| Work item |
Copy the lines of the data below exactly, starting at the first and stopping after the line that contains "Task: Click the AI incident access heading"; include no pictures.

Stored records
▬▬▬▬▬▬
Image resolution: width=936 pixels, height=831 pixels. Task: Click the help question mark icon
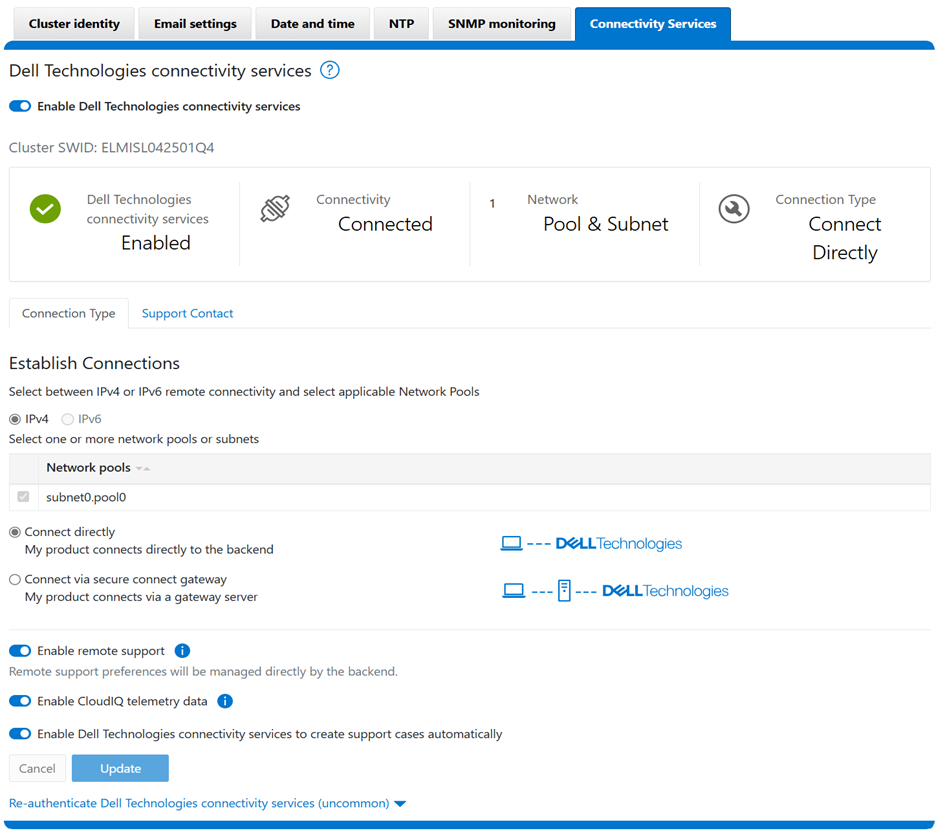coord(330,70)
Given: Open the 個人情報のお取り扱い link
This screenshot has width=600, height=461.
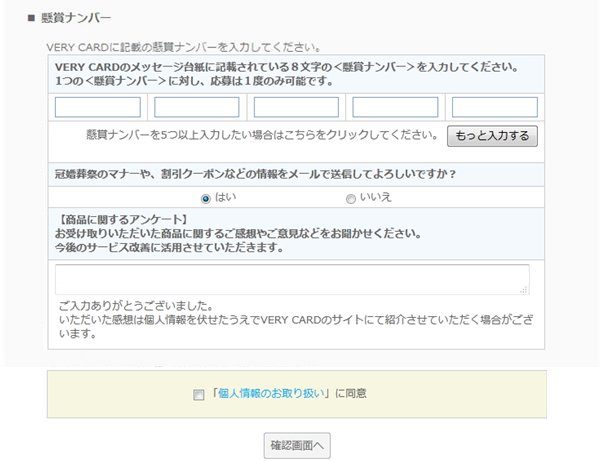Looking at the screenshot, I should point(271,393).
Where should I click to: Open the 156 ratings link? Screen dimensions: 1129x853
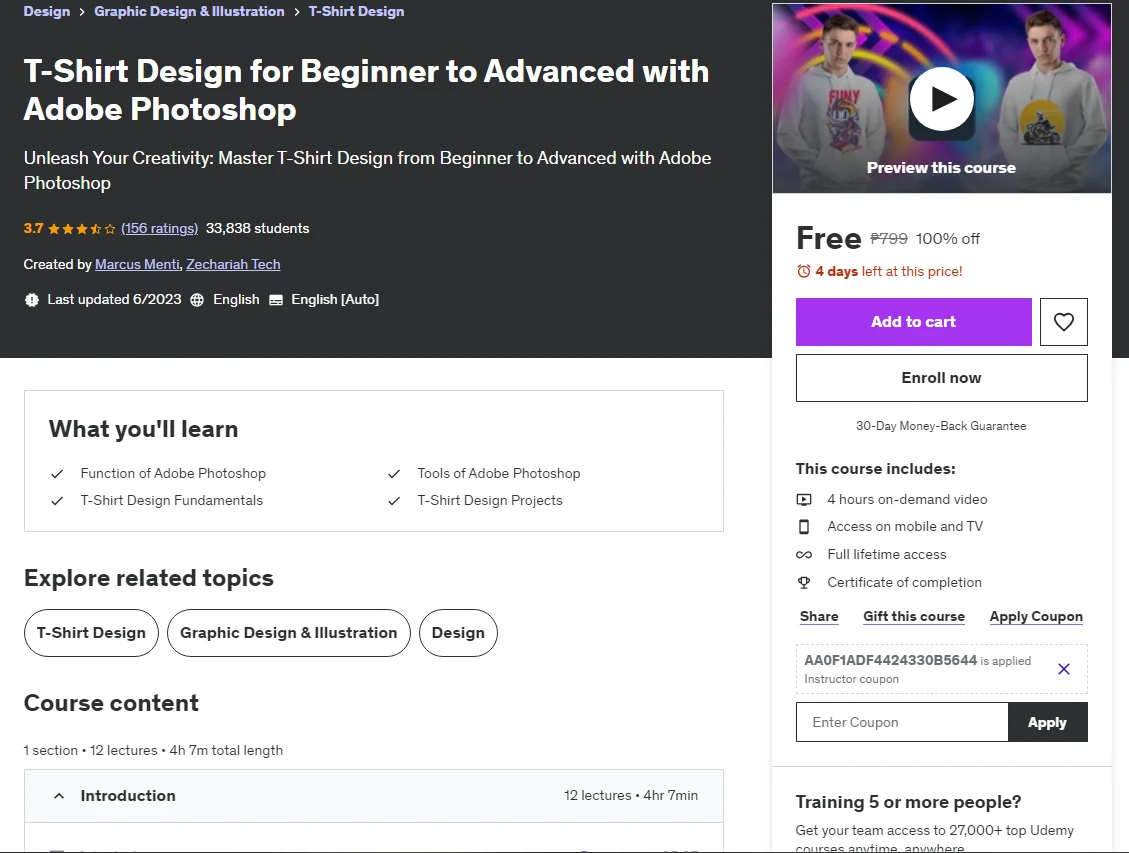pos(159,228)
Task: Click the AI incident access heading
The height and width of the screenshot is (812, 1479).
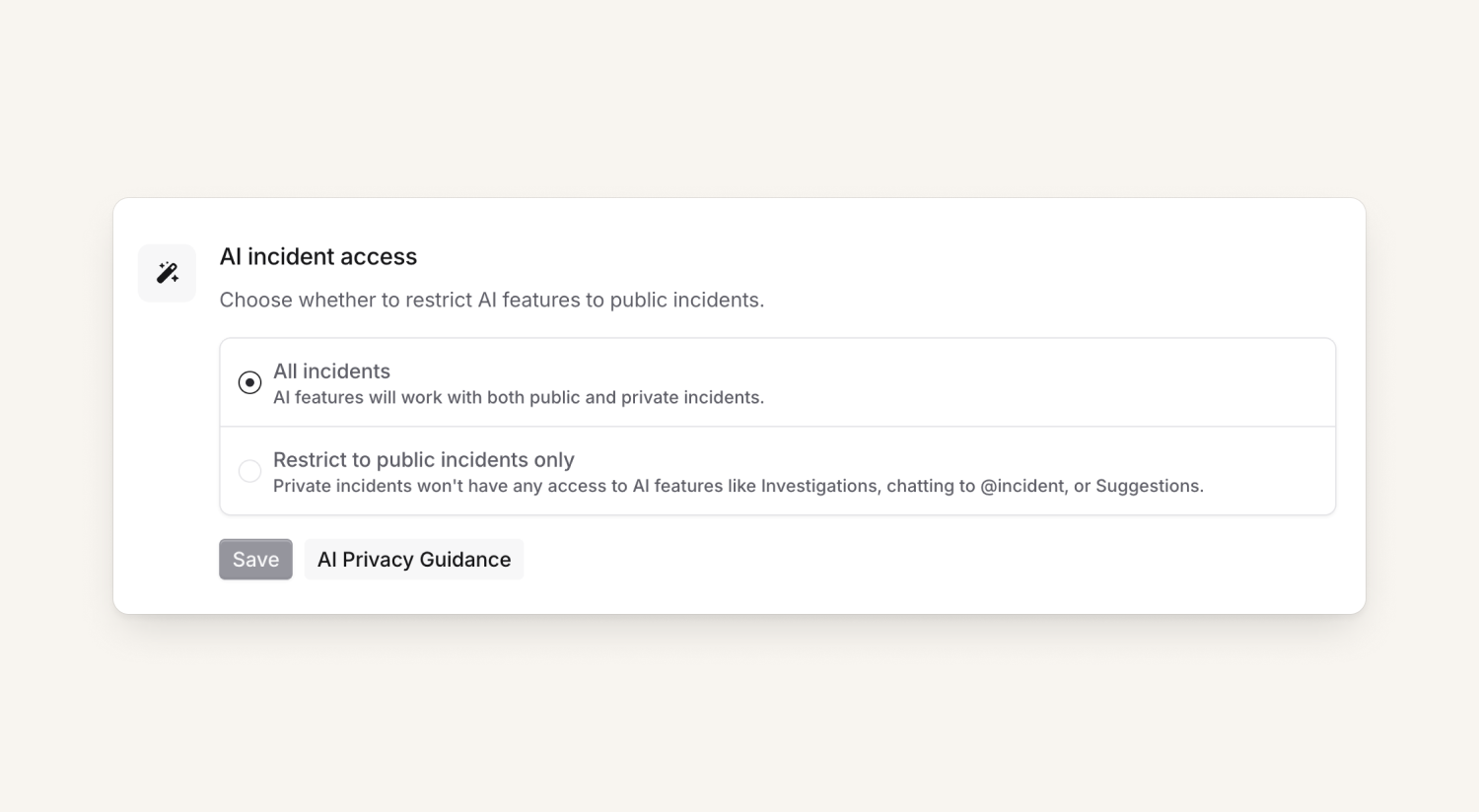Action: [318, 256]
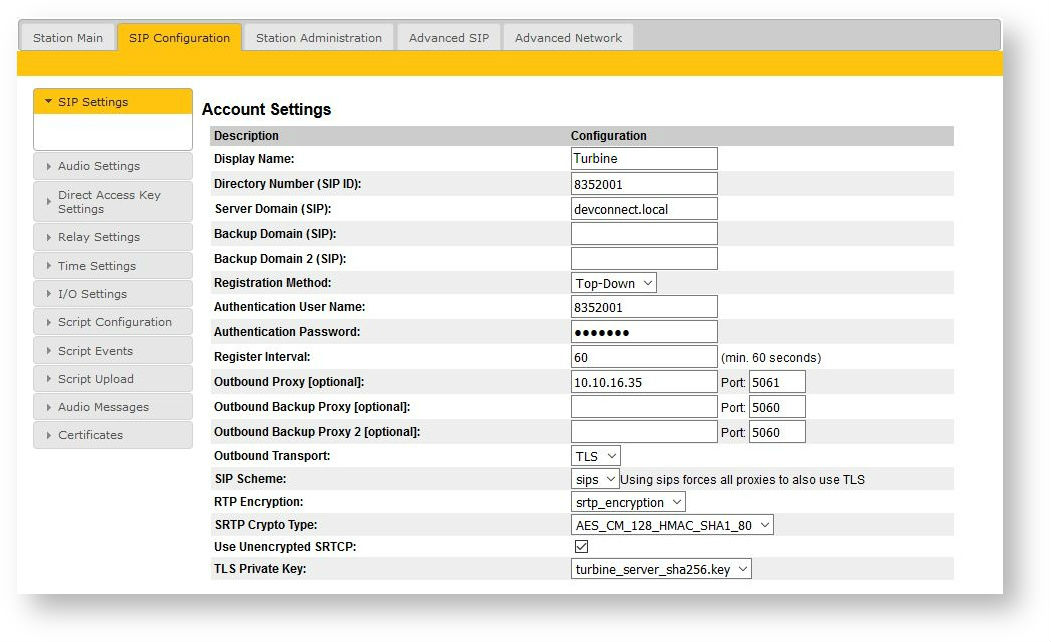Open the Outbound Transport TLS dropdown
This screenshot has height=642, width=1051.
point(596,456)
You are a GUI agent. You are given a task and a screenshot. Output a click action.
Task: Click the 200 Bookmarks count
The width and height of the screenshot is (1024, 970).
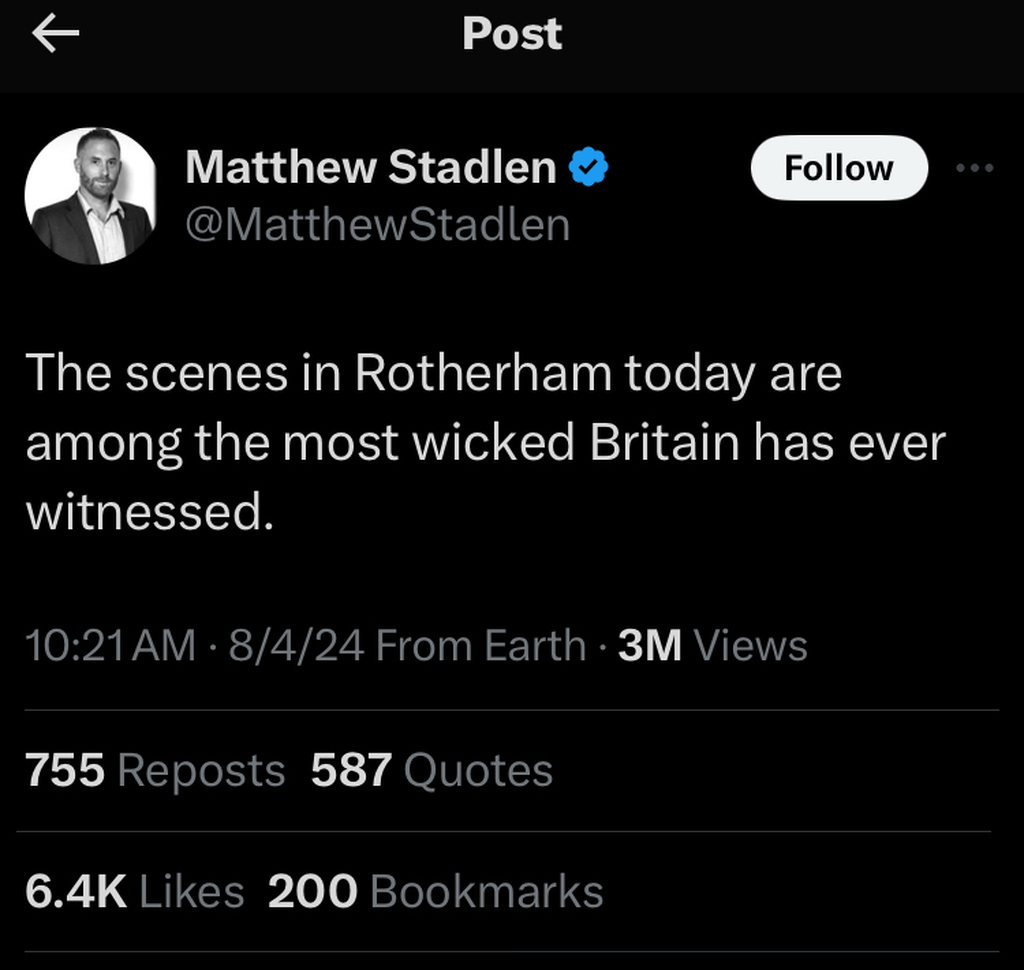click(x=435, y=891)
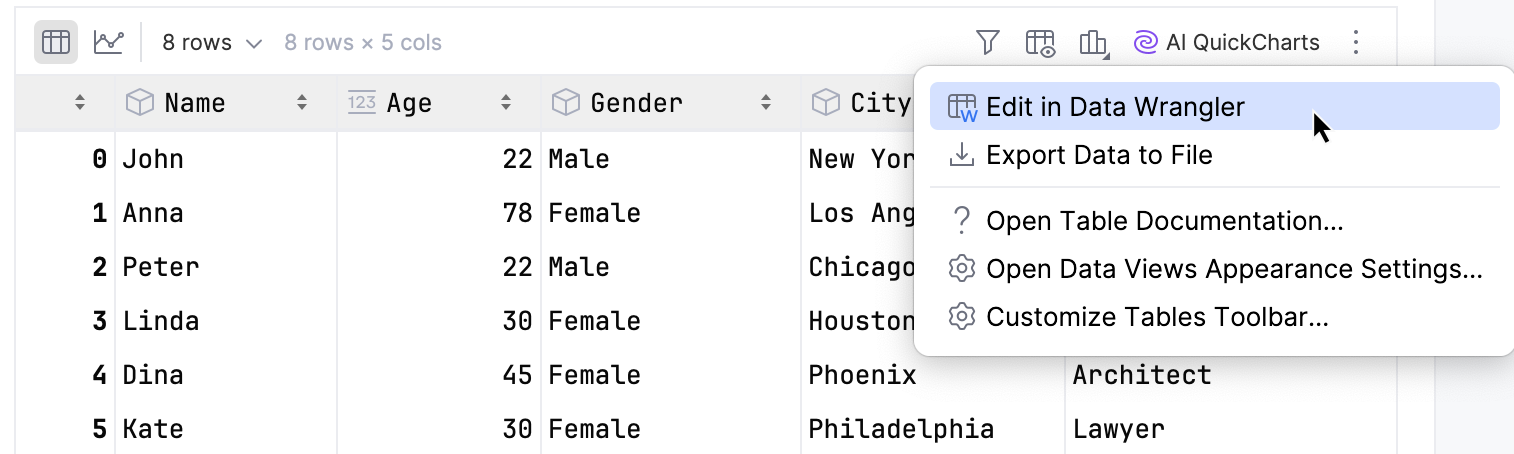Open Table Documentation from menu
1514x454 pixels.
pyautogui.click(x=1163, y=220)
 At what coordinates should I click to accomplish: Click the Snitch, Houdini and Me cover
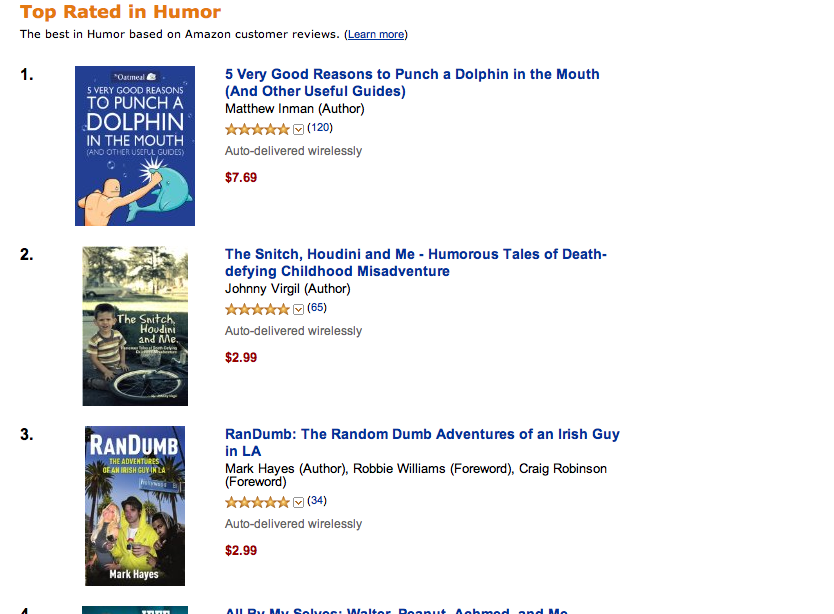click(x=135, y=326)
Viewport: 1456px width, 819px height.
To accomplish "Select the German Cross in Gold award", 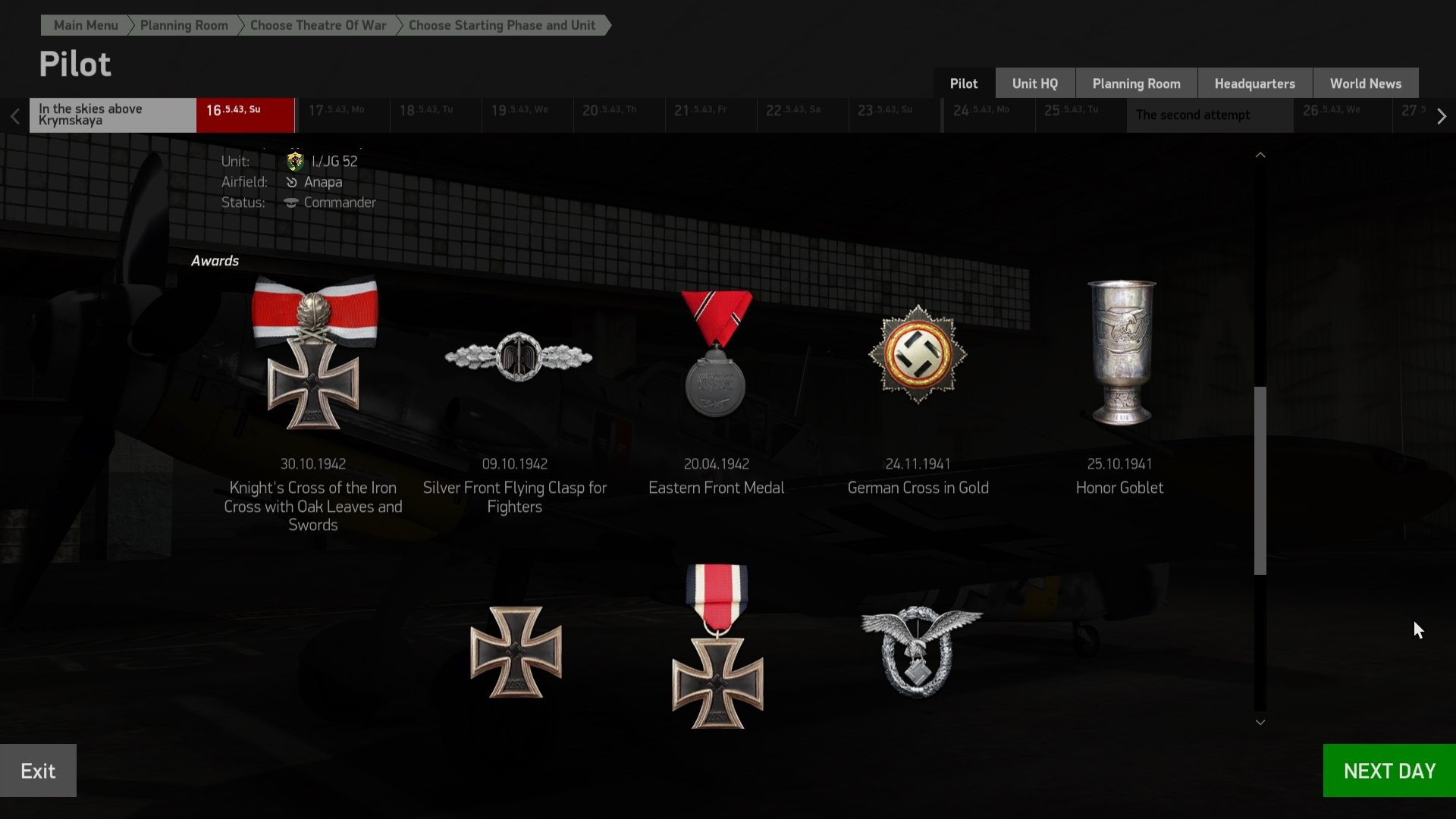I will [x=918, y=354].
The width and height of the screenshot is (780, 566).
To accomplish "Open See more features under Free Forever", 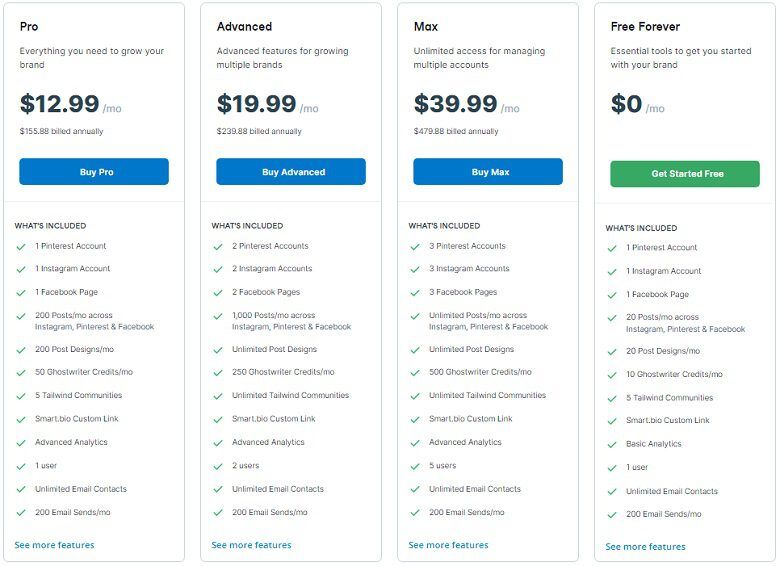I will pos(645,547).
▬▬▬▬▬▬
| The answer |
Image resolution: width=936 pixels, height=831 pixels. Task: Click the help question mark icon
coord(330,70)
Given: Open the 個人情報のお取り扱い link
This screenshot has width=600, height=461.
Looking at the screenshot, I should point(271,393).
Where should I click to: Open the 156 ratings link? Screen dimensions: 1129x853
pos(159,228)
Task: Click the AI incident access heading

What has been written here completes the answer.